RECORDS SHOWN:
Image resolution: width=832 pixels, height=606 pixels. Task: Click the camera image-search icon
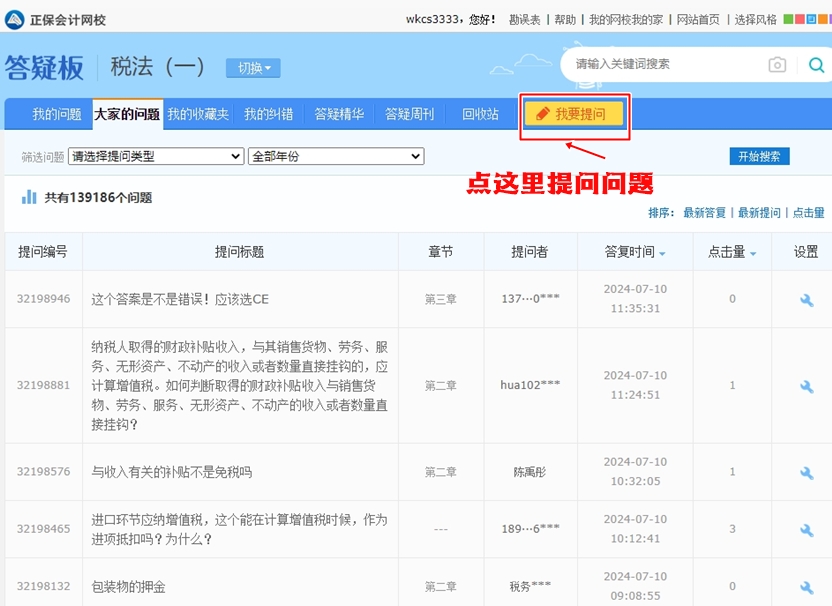pos(777,65)
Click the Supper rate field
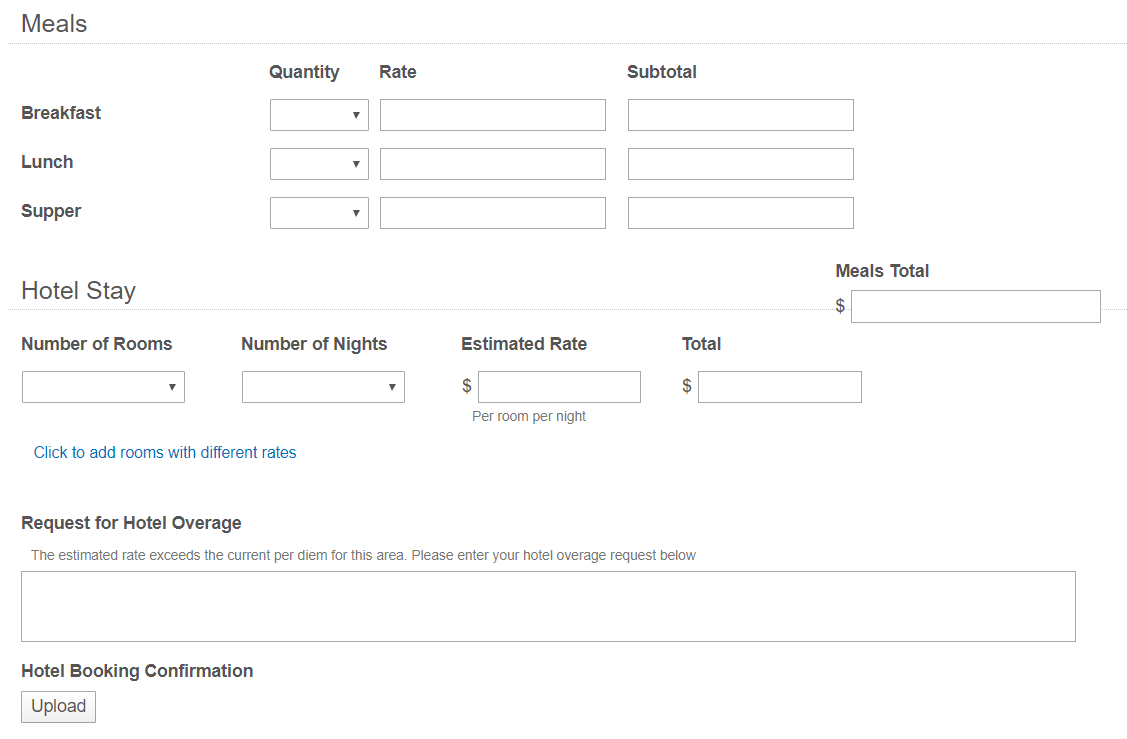Screen dimensions: 1127x739 point(492,213)
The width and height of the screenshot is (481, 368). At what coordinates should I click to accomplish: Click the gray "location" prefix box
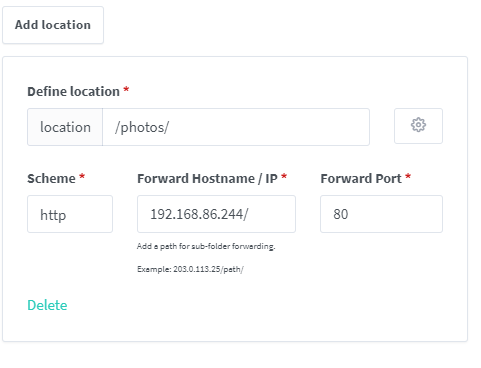click(65, 127)
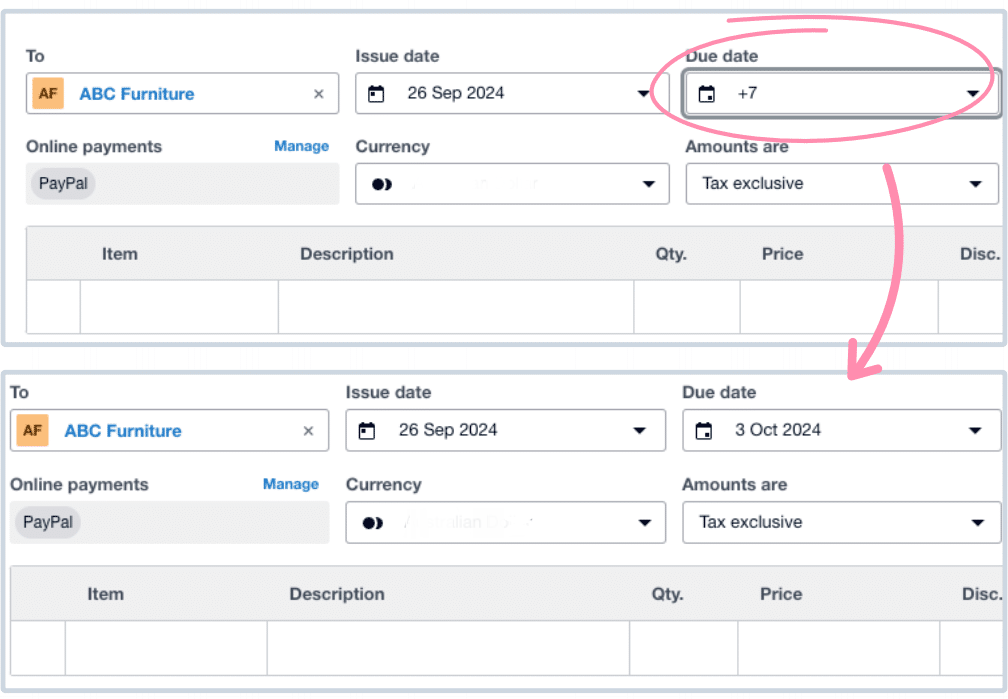Click the currency symbol icon in the lower form

pos(372,523)
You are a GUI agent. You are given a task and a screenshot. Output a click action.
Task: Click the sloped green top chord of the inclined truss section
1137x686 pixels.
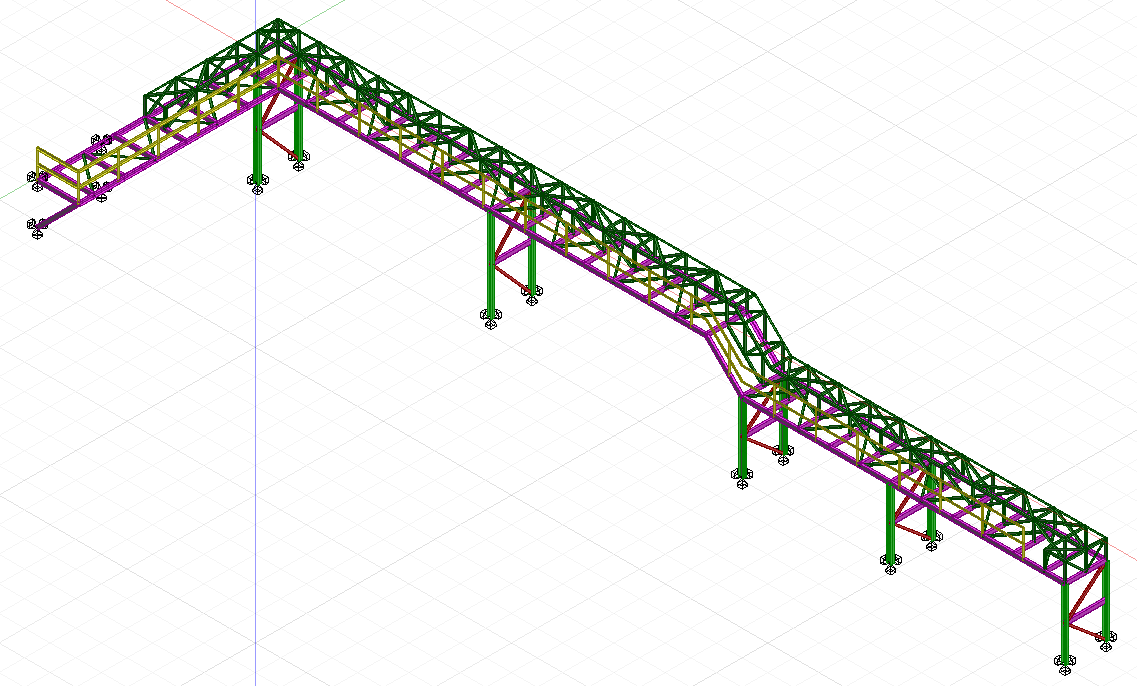(x=771, y=321)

WHAT TO DO:
Please write out all of the data above as a numbered list, with the blank lines and the pictures left out.

TASK SOLUTION:
1. Image resolution: width=832 pixels, height=606 pixels. Task: Click the camera image-search icon
2. pos(777,65)
3. Click the Supper rate field
4. Screen dimensions: 1127x739 point(492,213)
5. The width and height of the screenshot is (481, 368). At what coordinates should I click to accomplish: Click the gray "location" prefix box
6. click(65, 127)
7. Click the currency symbol icon in the lower form
8. pos(372,523)
9. You are a GUI agent. You are given a task and a screenshot. Output a click action.
10. Task: Click the sloped green top chord of the inclined truss section
11. 1137x686 pixels.
12. (x=771, y=321)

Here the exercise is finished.